What direction should the environmentally-conscious teacher make of this?

What direction should the environmentally-conscious teacher make of this? I don’t pretend to know the answer to this yet, but for now, I’m going to take the following path:

  1. Whether I teach face to face or online, I’m going to do my duty as an educator, which is to teach the language which can never be separated from meaning. I’m going to take the hard path and seek out topics and materials that are adequately covered in many teaching materials. I’m going to support my learners in engaging with the issues that affect them. The climate crisis. Poverty. Injustice. The social transformation we need. I’m not going to purvey the idealised neoliberal paradise flaunted at learners in global coursebooks and other published language learning materials without offering learners the chance to challenge it! This, I believe to be the most important thing we can do as teachers.
  2. I’m going to follow my instinct that teaching online is ultimately the greener option in my context as I just don’t yet have the capacity to make a fact-based decision about which the greener option is: face-to-face or online teaching.
  3. I’m going to wait for an expert’s environmental impact decision on this rather than pretending I, with my degree in literature, can make this judgment.
  4. I’m going to keep this old, underpowered computer I’m using going as long as I can before replacing it, I’m going to look for the greenest cloud storage and I’m going to start using the ecosia. This includes running my computer on Ubuntu, a lightweight and free operating system that keeps old computers going long after they can’t run Windows.
  5. I’m going to make a lesson for my next Zoom class based on the infographic below so my students can raise their awareness of the issue, and form their own opinions on the matter while engaging with a fascinating topic in the target language.

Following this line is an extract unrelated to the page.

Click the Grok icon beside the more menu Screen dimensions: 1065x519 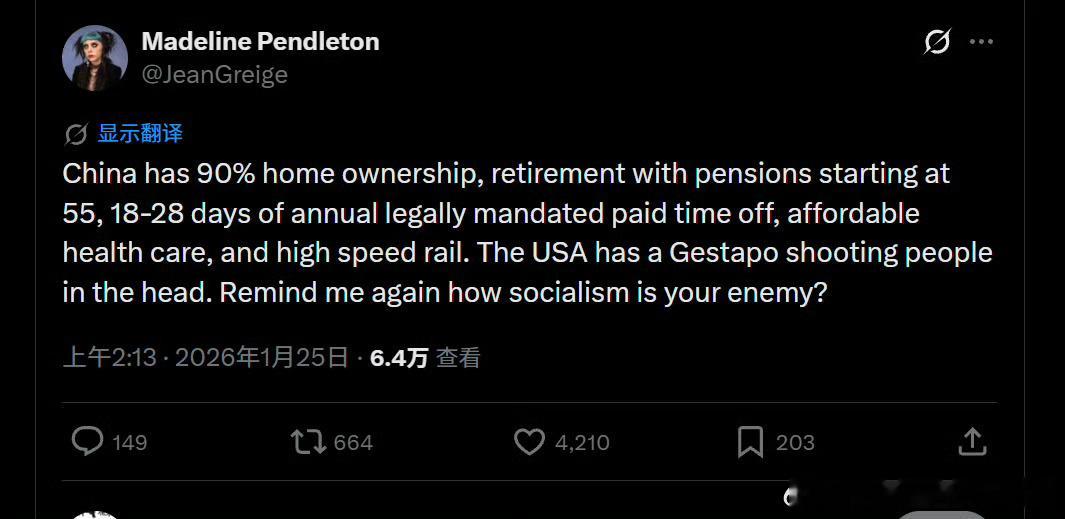point(937,41)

What about you? Ideas on a postcard please (or as a comment)!

Click to Enlarge Image

 

Carbon Footprint of the Internet

Carbon Footprint of the Internet
Infographic by CustomMade

2 thoughts on “Online Teaching in the Climate Crisis: A Step in the Right Direction?

    • Author gravatar

      A considerable portion of the energy needed for maintaining data centres is used to actively cool the servers. You might want to factor location into your decision making process for cloud providers; colder ambient environments probably mean less energy used for active cooling. For example, Scandanavian data centres on AWS are often cheaper than those further south which might be a reflection of cooling costs.

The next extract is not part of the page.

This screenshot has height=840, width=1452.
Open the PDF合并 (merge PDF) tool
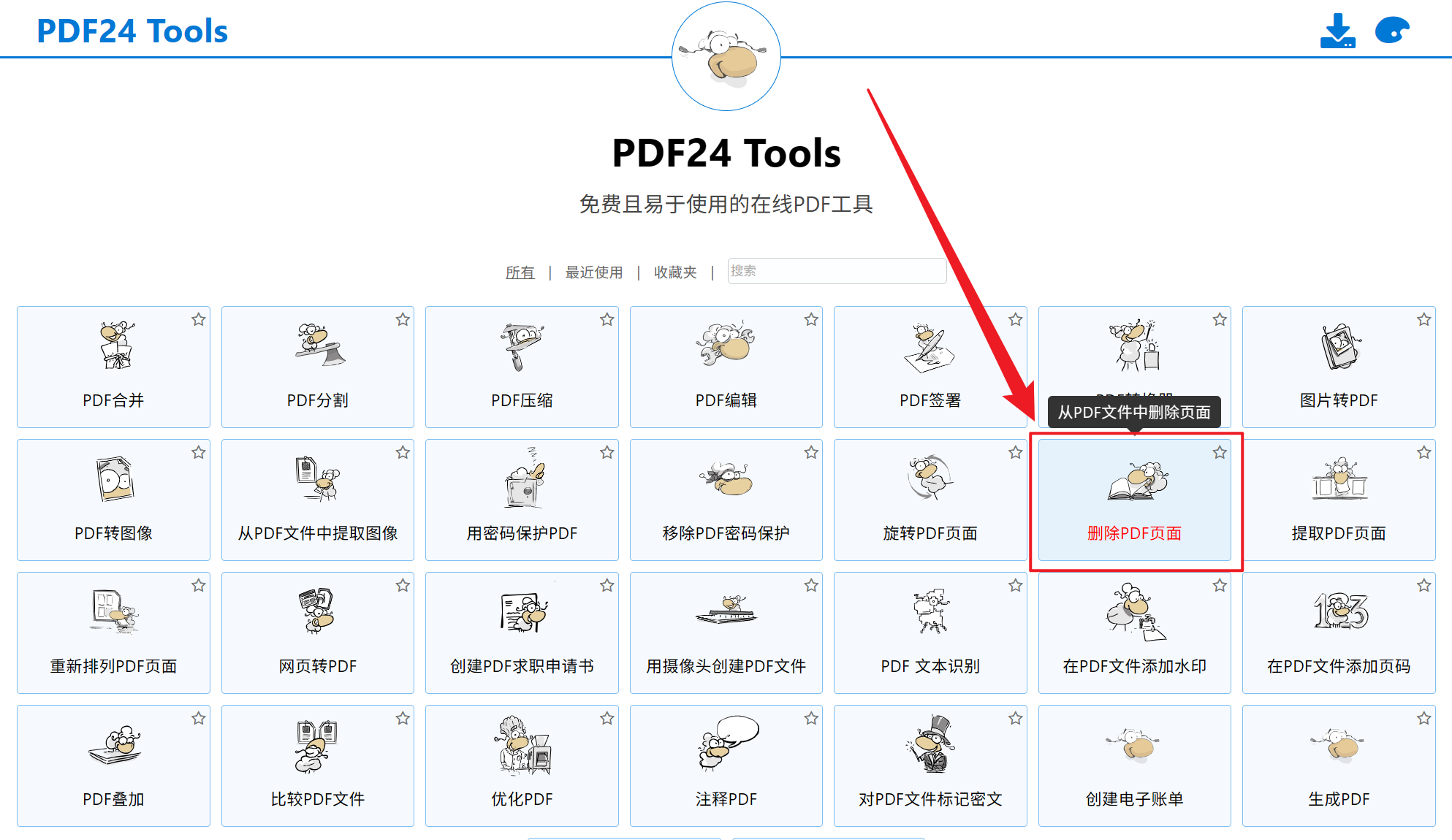[113, 367]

      I suggest another thing to consider would be renewable energy. If the data centre or hosting provider don’t have an explicitly stated policy on this then perhaps choosing services from countries which generate a greater percentage of their electricity through renewables could be a valid approach.

      On the topic of your own desktop. It probably runs fairly hot if it’s old. Perhaps looking into replacing the fan with a passive cooling solution would be a good way of reducing electricity consumption. When it comes to replacing the system, doing so with a second-hand system might be another way of reducing your impact.

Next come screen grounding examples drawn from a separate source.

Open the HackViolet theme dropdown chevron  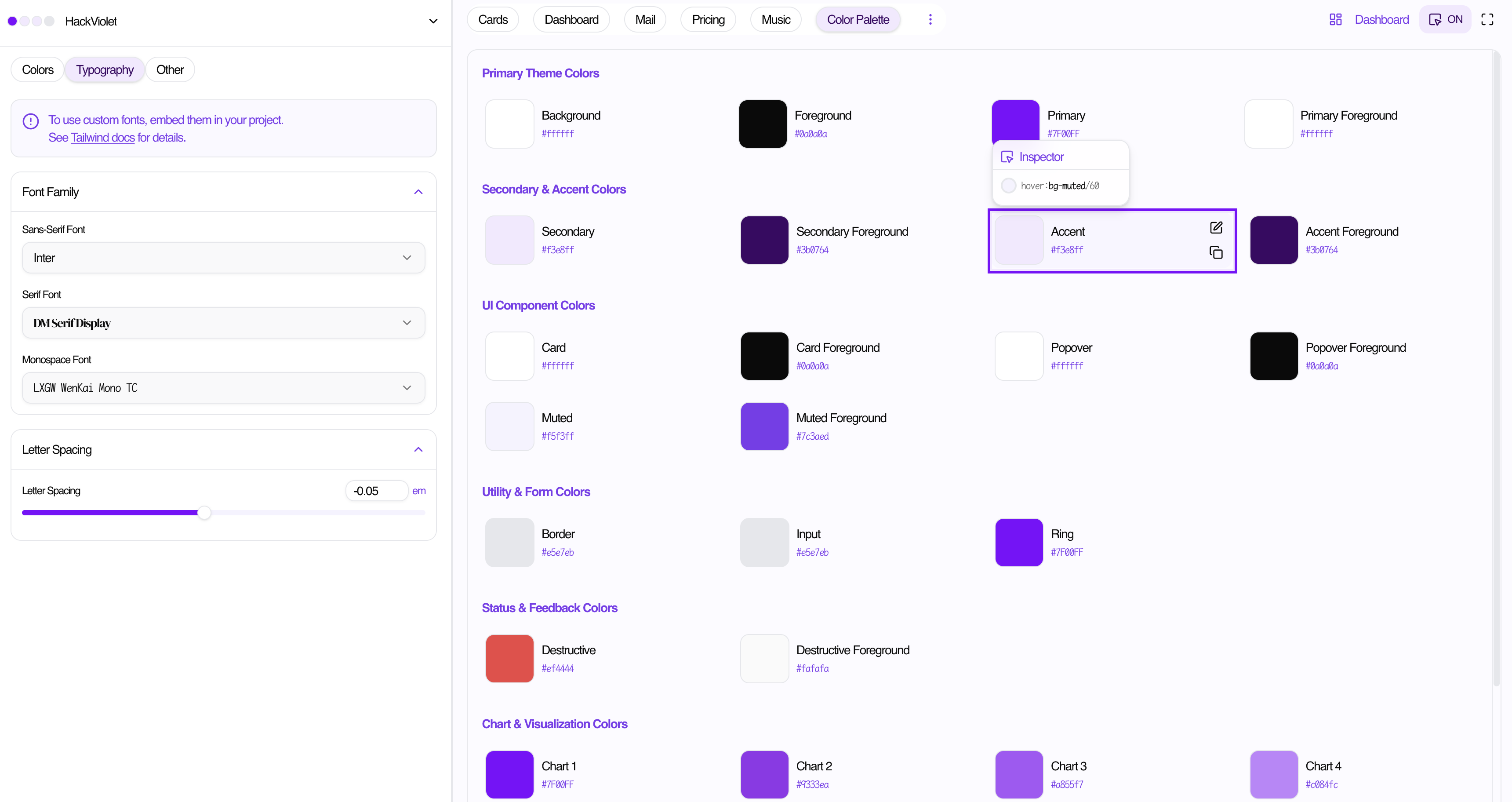pos(433,21)
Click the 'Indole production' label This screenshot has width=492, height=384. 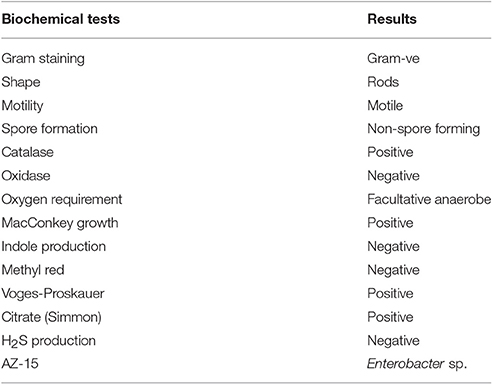point(54,247)
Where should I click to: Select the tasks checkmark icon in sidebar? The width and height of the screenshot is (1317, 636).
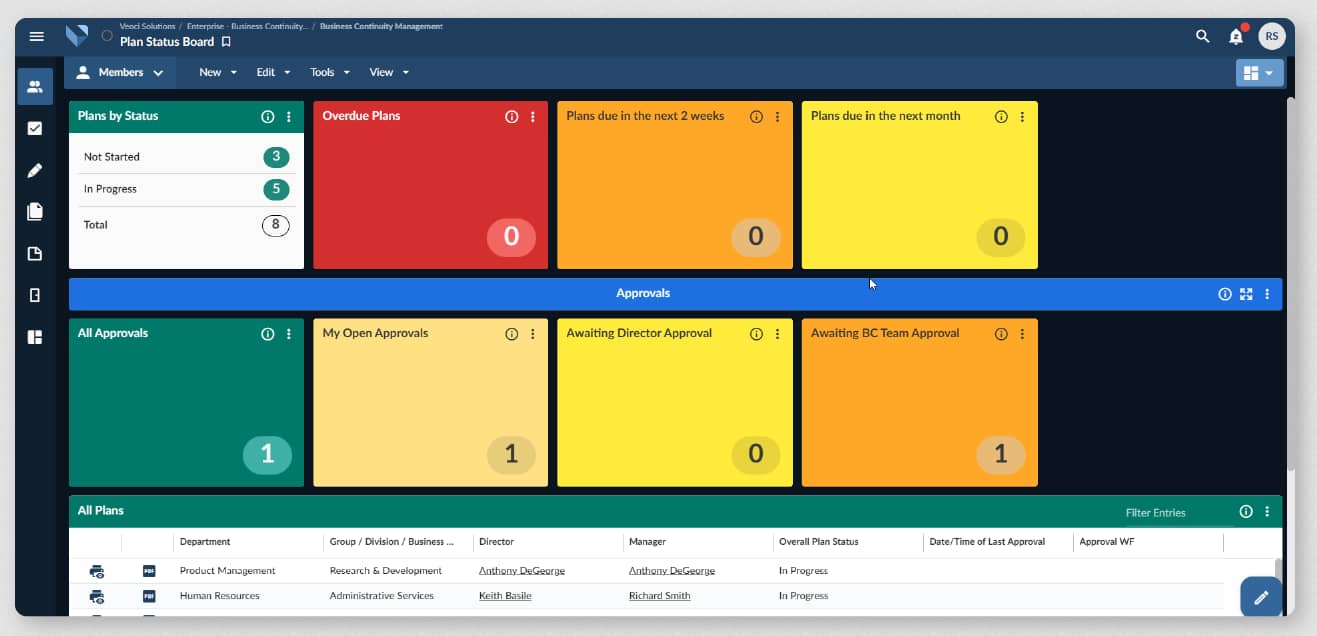click(x=35, y=128)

      Thanks for an interesting article.

      • Author gravatar

        Hi Matthew,

        Thanks for your comment – it means a great deal, and I’m really glad you found it interesting. Useful points about where the data centres are located, and it seems that a lot of them are quite explicit about their green credentials. I believe Box is quite a good provider on that. One other thing I was wondering is it’s quite easy to switch a data centre to use renewable power quite quickly, just plug it into a wind farm source for example, whereas creating planes that fly on electricity instead of fossil fuels will take longer – though I know that Norway is making strides in this field.

        Thanks also for your thoughts and the advice you give. I’m definitely going to look at the options of passive cooling solutions instead of fans as it’s not something I’ve considered.